UC San Diego School of Medicine researchers developed a method to use B cells to manufacture and secrete microRNA-containing vesicles and showed they can inhibit tumor growth in mice.

“We were surprised to find that even small changes in cancer cell gene expression after miR-335 treatment were associated with specific down-regulation of molecules key to tumour growth,” said study co-author Hannah Carter, PhD, Assistant Professor of medicine at UC San Diego School of Medicine.

Other research groups and pharmaceutical companies are using tumour suppressor microRNAs therapeutically. What’s new here, said researchers, is the method for producing and delivering them.
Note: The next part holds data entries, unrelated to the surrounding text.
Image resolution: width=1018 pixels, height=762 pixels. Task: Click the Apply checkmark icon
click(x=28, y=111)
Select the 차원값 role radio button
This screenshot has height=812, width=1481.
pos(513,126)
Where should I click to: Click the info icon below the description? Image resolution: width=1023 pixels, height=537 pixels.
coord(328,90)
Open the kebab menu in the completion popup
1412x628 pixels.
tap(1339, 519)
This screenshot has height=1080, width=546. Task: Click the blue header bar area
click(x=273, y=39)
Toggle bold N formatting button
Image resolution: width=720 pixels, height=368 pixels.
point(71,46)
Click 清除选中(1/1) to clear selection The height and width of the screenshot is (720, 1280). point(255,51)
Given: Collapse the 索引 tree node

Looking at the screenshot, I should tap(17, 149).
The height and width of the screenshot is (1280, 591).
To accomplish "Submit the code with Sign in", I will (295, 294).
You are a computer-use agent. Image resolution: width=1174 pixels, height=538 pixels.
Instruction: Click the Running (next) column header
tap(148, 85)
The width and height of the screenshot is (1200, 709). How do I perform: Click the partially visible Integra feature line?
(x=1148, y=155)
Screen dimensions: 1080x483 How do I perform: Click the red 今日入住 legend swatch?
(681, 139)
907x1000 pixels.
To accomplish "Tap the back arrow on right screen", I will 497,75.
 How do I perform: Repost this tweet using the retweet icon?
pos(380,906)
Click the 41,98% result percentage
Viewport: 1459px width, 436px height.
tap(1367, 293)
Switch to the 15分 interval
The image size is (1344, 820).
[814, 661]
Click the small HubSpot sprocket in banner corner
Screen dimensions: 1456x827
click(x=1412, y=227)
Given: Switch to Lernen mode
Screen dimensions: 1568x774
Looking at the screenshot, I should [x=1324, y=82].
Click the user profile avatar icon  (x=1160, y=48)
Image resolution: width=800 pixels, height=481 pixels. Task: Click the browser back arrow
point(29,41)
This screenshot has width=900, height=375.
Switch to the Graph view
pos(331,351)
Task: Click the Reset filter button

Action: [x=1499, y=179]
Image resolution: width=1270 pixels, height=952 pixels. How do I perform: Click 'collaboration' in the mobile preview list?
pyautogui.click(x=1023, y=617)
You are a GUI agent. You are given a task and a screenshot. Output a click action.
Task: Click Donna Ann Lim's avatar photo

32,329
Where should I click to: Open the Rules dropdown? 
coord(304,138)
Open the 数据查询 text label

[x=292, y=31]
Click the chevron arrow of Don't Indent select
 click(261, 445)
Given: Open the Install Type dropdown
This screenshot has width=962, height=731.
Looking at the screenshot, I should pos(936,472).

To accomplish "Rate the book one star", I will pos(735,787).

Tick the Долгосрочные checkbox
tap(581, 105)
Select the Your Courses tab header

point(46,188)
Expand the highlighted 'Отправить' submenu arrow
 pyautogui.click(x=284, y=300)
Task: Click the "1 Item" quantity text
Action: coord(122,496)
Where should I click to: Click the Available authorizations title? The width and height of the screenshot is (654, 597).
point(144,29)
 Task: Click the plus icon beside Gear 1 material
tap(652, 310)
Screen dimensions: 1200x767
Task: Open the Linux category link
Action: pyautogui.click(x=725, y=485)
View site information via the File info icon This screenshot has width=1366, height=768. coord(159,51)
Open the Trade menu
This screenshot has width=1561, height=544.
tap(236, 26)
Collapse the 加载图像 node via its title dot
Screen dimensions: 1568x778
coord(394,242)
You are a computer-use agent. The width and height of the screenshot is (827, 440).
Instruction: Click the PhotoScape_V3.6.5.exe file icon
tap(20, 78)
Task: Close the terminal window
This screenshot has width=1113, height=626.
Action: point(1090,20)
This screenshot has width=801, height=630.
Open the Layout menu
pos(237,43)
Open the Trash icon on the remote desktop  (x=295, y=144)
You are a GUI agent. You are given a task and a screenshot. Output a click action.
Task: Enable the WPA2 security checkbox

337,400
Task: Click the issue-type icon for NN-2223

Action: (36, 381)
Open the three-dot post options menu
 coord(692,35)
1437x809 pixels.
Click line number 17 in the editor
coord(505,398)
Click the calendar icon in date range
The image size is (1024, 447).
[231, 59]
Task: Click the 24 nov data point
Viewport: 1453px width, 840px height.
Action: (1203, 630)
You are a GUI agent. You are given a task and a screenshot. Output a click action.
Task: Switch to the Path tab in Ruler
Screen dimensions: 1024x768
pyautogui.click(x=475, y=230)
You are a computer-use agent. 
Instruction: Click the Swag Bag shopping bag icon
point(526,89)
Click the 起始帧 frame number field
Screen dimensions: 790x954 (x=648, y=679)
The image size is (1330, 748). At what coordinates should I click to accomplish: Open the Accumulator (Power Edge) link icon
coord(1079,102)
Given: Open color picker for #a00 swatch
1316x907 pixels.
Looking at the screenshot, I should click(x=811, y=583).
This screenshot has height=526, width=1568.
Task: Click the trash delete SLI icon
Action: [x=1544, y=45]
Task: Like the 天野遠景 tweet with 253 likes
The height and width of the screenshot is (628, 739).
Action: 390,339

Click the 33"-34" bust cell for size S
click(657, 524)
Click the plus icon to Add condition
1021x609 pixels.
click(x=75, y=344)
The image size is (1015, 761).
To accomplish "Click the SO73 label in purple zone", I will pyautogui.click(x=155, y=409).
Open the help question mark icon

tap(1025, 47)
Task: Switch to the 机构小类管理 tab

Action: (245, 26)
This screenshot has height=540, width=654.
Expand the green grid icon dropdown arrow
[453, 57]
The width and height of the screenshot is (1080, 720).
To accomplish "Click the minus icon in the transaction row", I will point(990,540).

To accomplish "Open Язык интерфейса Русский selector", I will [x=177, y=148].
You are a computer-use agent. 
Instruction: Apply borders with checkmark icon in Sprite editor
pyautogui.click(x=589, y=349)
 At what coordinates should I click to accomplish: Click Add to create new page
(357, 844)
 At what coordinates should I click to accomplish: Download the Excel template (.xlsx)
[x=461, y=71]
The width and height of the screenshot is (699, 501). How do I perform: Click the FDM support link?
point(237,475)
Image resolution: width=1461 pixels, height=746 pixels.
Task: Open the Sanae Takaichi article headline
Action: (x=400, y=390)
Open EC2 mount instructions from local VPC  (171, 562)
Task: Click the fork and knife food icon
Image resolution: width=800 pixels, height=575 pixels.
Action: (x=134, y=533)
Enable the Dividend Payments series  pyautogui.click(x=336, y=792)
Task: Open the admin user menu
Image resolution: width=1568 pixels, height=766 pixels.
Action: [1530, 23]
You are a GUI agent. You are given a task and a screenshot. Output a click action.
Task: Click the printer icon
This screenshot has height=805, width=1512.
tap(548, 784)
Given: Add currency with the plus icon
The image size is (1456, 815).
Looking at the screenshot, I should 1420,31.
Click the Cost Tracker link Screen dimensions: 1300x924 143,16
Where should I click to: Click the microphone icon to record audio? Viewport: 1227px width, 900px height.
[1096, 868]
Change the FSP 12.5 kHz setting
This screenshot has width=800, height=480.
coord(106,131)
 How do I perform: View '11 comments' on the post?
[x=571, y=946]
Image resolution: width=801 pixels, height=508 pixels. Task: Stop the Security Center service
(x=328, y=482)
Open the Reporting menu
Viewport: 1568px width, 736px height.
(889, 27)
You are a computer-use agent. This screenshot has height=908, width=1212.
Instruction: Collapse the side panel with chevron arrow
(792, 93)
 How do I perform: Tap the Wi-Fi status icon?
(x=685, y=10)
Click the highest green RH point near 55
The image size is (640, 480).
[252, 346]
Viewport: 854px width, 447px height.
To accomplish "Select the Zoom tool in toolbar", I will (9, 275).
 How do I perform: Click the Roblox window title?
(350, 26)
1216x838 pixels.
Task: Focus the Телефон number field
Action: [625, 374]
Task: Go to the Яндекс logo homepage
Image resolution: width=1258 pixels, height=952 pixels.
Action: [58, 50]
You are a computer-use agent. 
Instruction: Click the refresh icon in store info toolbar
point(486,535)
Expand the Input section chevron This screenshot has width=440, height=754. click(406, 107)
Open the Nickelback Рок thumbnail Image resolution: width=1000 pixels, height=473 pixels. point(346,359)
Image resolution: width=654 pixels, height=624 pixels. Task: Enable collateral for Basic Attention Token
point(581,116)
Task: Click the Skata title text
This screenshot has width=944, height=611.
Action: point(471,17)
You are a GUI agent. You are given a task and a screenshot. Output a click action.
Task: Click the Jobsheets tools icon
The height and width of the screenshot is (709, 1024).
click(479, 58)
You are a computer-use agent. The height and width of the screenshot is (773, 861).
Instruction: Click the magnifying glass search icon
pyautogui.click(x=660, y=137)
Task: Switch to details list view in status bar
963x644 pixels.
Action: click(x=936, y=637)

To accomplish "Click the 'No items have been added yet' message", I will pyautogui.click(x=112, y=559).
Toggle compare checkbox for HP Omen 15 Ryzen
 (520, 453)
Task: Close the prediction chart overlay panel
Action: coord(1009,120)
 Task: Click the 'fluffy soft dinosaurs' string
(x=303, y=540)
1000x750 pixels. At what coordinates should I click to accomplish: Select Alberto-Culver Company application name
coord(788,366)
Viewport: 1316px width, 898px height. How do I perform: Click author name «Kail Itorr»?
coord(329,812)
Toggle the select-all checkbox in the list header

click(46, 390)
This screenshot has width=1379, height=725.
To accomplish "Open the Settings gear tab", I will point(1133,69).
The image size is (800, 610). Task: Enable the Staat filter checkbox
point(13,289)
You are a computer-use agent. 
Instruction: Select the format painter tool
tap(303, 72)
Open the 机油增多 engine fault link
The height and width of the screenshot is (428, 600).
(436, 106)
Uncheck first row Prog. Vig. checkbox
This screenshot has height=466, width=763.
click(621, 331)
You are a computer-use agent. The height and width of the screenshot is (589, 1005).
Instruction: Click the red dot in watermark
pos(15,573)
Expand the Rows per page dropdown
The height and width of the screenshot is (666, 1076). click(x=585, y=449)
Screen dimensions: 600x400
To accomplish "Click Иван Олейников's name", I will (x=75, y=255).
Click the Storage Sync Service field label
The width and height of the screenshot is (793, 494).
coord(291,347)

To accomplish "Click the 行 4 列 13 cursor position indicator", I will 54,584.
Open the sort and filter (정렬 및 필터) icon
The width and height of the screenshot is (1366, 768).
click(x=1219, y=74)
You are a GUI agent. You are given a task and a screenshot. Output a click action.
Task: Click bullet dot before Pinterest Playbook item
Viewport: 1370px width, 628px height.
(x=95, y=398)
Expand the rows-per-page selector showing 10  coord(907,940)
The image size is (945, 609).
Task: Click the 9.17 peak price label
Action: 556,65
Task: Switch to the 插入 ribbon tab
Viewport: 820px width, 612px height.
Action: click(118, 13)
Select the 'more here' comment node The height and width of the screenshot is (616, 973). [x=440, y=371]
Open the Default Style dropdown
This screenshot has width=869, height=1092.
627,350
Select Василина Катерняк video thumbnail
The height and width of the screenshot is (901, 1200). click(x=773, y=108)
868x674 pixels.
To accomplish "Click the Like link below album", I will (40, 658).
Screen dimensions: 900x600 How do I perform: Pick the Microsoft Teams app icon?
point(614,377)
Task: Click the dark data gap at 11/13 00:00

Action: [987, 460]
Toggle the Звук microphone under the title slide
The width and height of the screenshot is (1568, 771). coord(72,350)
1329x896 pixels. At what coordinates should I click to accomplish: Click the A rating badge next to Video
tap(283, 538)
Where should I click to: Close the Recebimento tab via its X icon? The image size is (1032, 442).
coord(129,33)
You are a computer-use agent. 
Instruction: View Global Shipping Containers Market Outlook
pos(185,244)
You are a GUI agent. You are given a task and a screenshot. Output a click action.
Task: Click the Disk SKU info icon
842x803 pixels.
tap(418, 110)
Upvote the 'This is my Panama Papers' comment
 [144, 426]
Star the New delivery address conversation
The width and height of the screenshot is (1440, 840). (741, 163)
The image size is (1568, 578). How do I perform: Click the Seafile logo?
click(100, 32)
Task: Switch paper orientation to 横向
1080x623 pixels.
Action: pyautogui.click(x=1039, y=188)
According to Prof Zanetti, this therapy could be developed in two ways. First, by first harvesting vesicles from B cells in a lab, then administering only the vesicles, as they did here, or second, by administering the B cells themselves. He says the challenge now will be to develop ways to ensure the B cells or vesicles get as close to a tumour as possible. This would be easier in some types of cancer, where a tumour is readily accessible by injection. But many cancers are difficult to access. Prof Zanetti and colleagues are currently working to improve the delivery system, maximise efficiency and diminish side effects.

“Ideally, in the future, we could test patients to see if they carry a deficiency in miR-335 and have an overabundance of SOX4,” Prof Zanetti said. “Then we’d treat only those patients, cases where we know the treatment would most likely work. That’s what we call personalised, or precision, medicine. We could also apply this technique to other microRNAs with other targets in cancer cells and in other cell types that surround and enable tumours.”

The study is published in Scientific Reports.